Afirma que la situación es complicada porque las empresas continuamente le han cerrado las puertas. Además, argumenta que debe tener una vida independiente como el resto de los oyentes.

Desde los seis años lleva implante coclear. Fue uno de los primeros niños implantados en Andalucía y poco a poco comenzó a mejorar el habla hasta el punto de no necesitar la Lengua de Signos para comunicarse.

Sí que remarca que es fundamental la figura del intérprete dentro del aula. Desde su experiencia confirma que en su etapa educativa no tuvo demasiados problemas porque estaba integrado y se sentía a gusto.
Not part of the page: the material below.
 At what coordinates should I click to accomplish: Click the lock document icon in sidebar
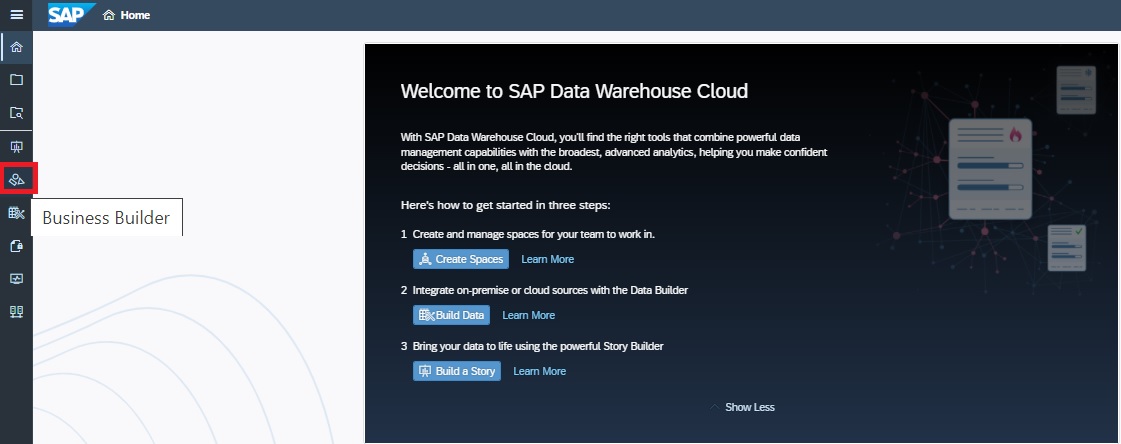coord(16,246)
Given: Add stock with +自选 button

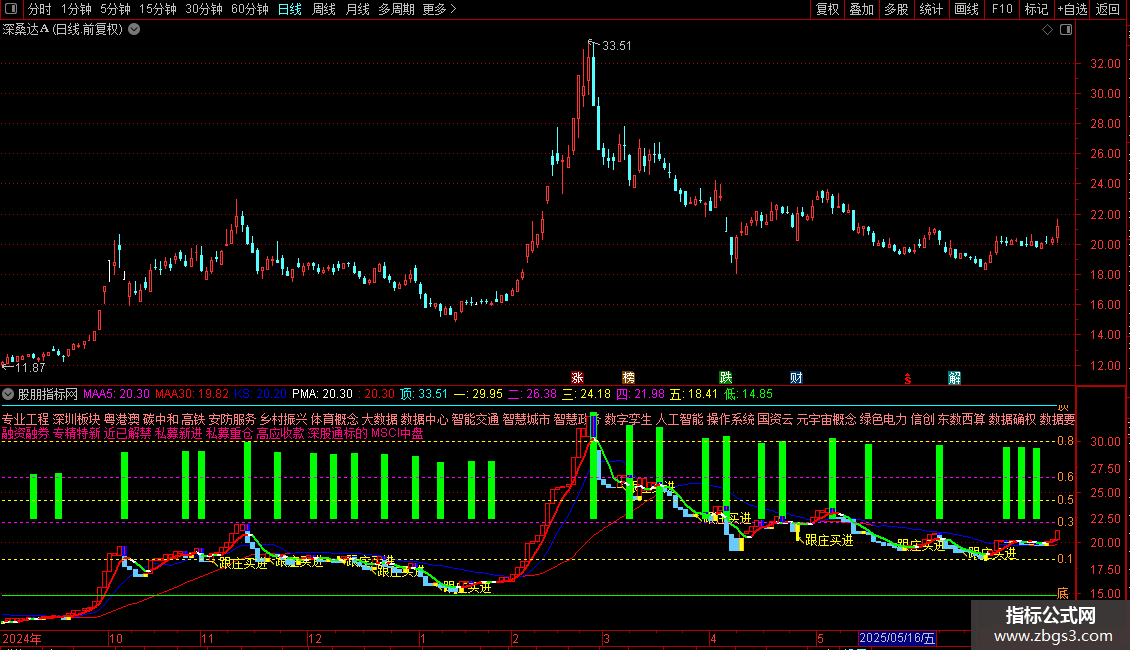Looking at the screenshot, I should pyautogui.click(x=1072, y=9).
Pero el año 2004 fue la peor época para él. Tenía 20 años y se sometió por segunda vez a una operación de implante coclear debido a diversas infecciones. Fue entonces cuando comenzó a preocuparle el buscar trabajo. Pese a las barreras con las que se encontró, no desistió. Se apuntó a cursos de formación a través de la Consejería de Empleo y la Federación Andaluza de Personas Sordas, pero hasta el año 2008 no consiguió su primer trabajo.
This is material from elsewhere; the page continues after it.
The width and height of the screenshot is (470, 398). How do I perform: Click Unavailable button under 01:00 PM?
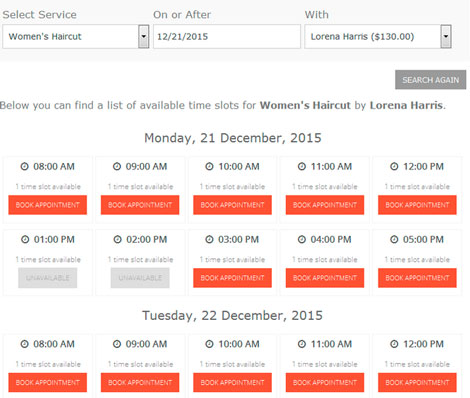48,278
Actualmente, es Técnico Superior de Administración y Finanzas. Además, el hecho de que las empresas contraten a personas sordas ofrece beneficios, como subvenciones o bonificaciones desde la Seguridad Social.

Ignacio cuenta que la gran excusa que suelen poner las empresas cuando una persona sorda se ofrece para trabajar con ellos es que no puede atender llamadas. Pero hoy en día, con las nuevas tecnologías todo esto es posible gracias a los intérpretes. Son muchos los CV que envían, pero la mayoría son rechazados solo por ser una persona sorda.

Esto, a Ignacio le agobia, le da mucha rabia y ha llorado en muchas ocasiones. Está cansado de esta situación. Cuenta que sí que hay empresas adaptadas para otros tipos de diversidad funcional, pero no para personas sordas.

En el siglo XXI y con los avances tecnológicos que contamos es necesario suprimir las barreras de comunicación, que las empresas, el gobierno y la sociedad en general sean conscientes de la situación que viven las personas sordas.